*** Input data Section Begins ***

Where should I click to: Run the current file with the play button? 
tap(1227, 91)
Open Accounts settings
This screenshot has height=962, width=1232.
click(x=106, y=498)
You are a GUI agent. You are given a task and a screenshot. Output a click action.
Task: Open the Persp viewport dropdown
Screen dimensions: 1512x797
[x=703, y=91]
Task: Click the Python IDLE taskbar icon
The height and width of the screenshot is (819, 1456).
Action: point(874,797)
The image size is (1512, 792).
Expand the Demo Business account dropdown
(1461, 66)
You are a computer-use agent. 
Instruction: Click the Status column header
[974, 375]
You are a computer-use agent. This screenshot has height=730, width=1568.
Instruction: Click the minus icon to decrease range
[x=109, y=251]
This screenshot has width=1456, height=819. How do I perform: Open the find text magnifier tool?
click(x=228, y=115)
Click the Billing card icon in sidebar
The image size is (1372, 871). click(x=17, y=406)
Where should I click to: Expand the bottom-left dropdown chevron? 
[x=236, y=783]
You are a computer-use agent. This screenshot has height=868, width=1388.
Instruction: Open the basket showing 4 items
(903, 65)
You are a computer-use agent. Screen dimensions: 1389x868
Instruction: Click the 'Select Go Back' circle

*** Input data Section Ends ***

== Brief ==
Exact copies of the lines from the one containing "You are a computer-use agent. Screen" through the final line of the records are all the answer should hold.

== Answer section ==
You are a computer-use agent. Screen dimensions: 1389x868
Instruction: Click the 'Select Go Back' circle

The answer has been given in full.